Führende SPD-Politiker bekräftigten am Samstag auf einem Parteitag der nordrhein-westfälischen Sozialdemokraten in Bochum, dass sie an ihrer Forderung nach einer dauerhaften Steinkohleförderung festhielten. Vizekanzler Franz Müntefering sagte, dass die heimische Steinkohle "modern und zukunftsfähig" sei. Es wäre die falsche Entscheidung, jetzt der Kohleförderung "auf Wiedersehen" zu sagen, betonte der Bundesarbeitsminister.

Auch der SPD-Bundesvorsitzende Kurt Beck sprach sich gegen einen Ausstieg aus den Kohlesubventionen aus. Ein Rohstoff, der in Deutschland verfügbar sei, dürfe nicht aufgegeben werde. Die neue Vorsitzende der NRW-SPD, Hannelore Kraft, mahnte, dass das Land aus Gründen der Versorgungssicherheit an der Kohle festhalten müsse.

Die schwarz-gelbe Landesregierung drängt dagegen weiter auf eine Einigung über einen sozialverträglichen Ausstieg aus den Subventionen bis Ende des Monats. Das Thema wird voraussichtlich am 29. Januar erneut den Koalitionsausschuss auf Bundesebene beschäftigten.
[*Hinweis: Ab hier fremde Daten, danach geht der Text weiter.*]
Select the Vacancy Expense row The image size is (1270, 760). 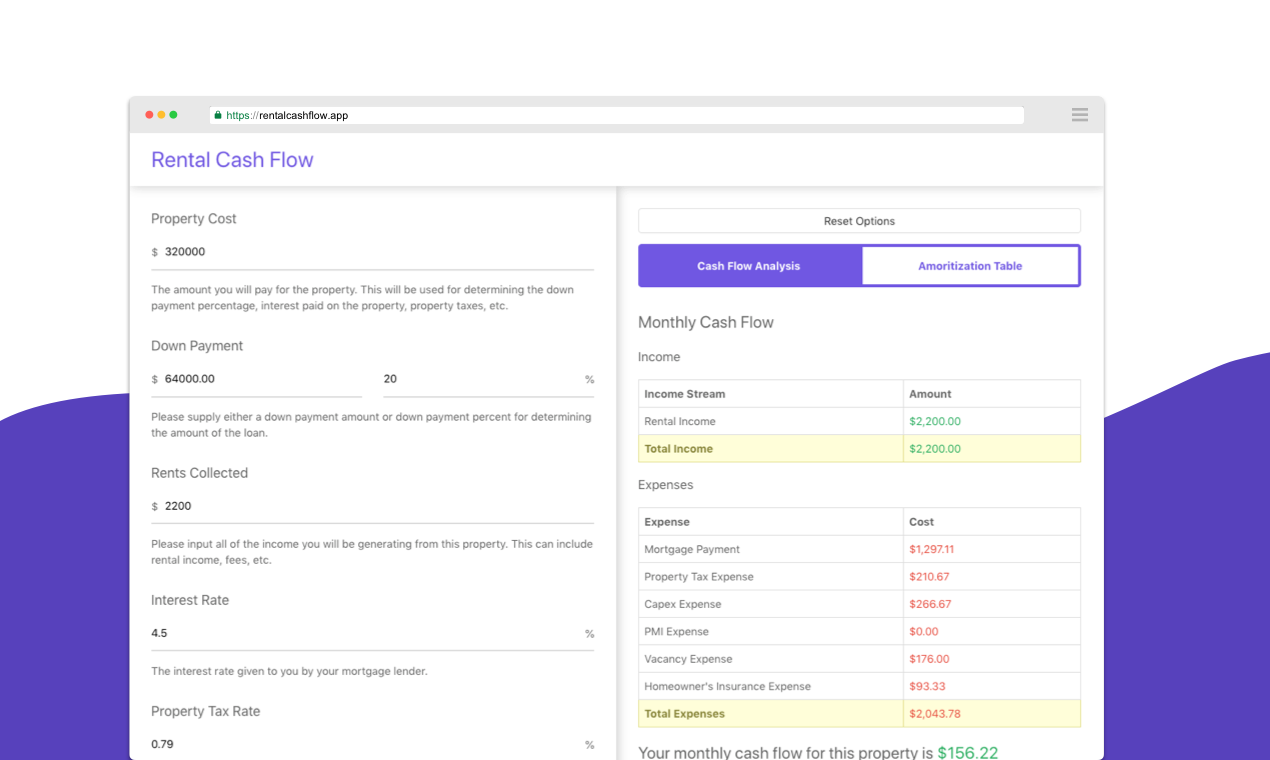[770, 658]
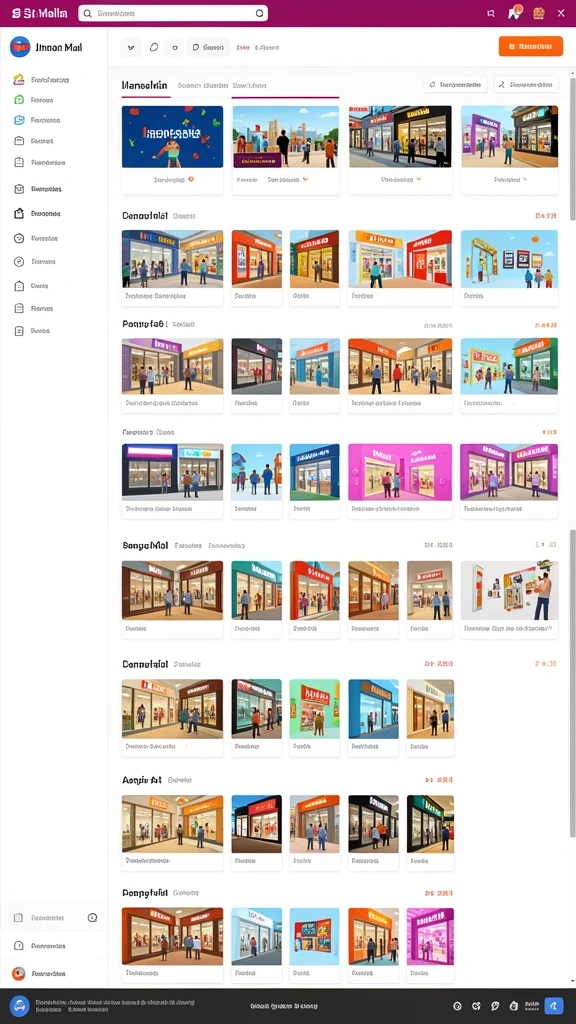Click the circular clock icon in lower sidebar
The height and width of the screenshot is (1024, 576).
click(93, 918)
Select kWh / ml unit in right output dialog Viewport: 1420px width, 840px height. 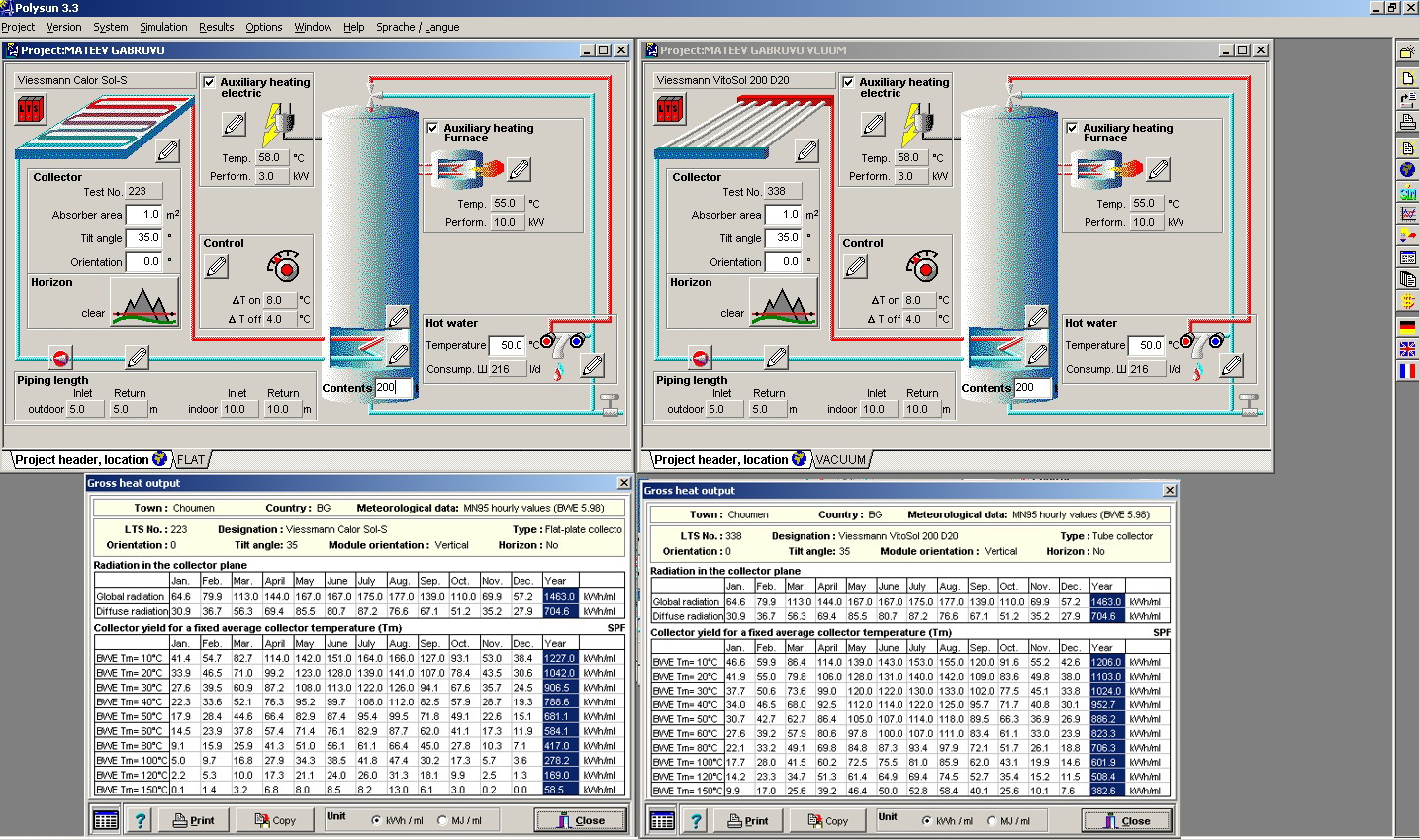click(927, 821)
Der Vorsitzende der FDP-Fraktion im Düsseldorfer Landtag, Gerhard Papke, wandte sich gegen Drohungen der Steinkohlewirtschaft mit Massenentlassungen. "Wenn die DSK angesichts deutlich gestiegener Weltmarktpreise für Steinkohle mit den bewilligten Subventionen nicht klar kommt, hat sie erkennbar schlecht gewirtschaftet", erklärte er. Die FDP werde "nicht akzeptieren, dass die Steuerzahler für solches Missmanagement neuerlich die Zeche zahlen soll".

Zugleich kritisierte er die "Durchhalteparolen der SPD-Führung" vom Bochumer Parteitag. Die Verhandlungen über einen Auslaufbergbau müssten jetzt "schleunigst abgeschlossen werden". Deshalb müsse die SPD, die den Erhalt eines Sockelbergbaus fordert, ihre "Blockadehaltung" aufgeben, unterstrich Papke.
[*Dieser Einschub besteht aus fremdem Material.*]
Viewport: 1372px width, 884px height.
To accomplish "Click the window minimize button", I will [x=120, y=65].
Die Bundesregierung hofft noch in diesem Monat auf eine Lösung im festgefahrenen Streit um die Zukunft der deutschen Steinkohlenförderung. Der Anfang Januar geplatzte Kohle-Gipfel unter Leitung von Bundeswirtschaftsminister Michael Glos (CSU) soll nun am kommenden Sonntag nachgeholt werden, wie der stellvertretende Regierungssprecher Thomas Steg sowie das Bundeswirtschaftsministerium am Montag in Berlin mitteilten. Einen Tag später werde das Thema zudem im Koalitionsausschuss behandelt.
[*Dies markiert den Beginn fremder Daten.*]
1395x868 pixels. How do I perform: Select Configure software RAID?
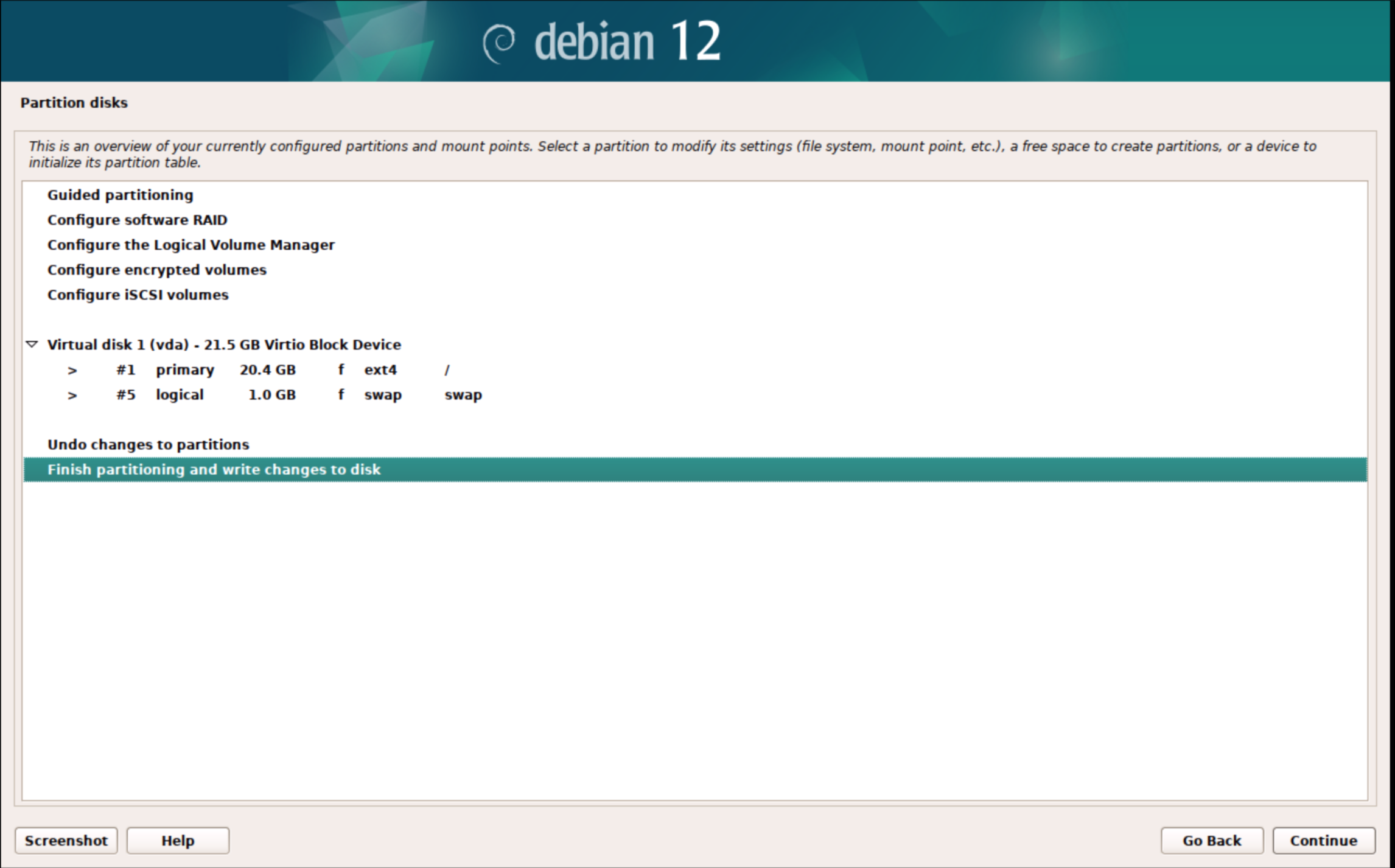(138, 220)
Zu jüngsten Berichten über geplante Massenentlassungen im Steinkohlebergbau sagte Steg, dies werde auch Gegenstand im Koalitionsausschuss sein. Die Bundeskanzlerin habe ein Interesse an einer Lösung, die der RAG "eine zukunftsfähige Basis" gebe. Doch müssten bei allen Entscheidungen die Beschäftigungssicherung und die Sozialverträglichkeit "einen hohen Stellenwert" haben.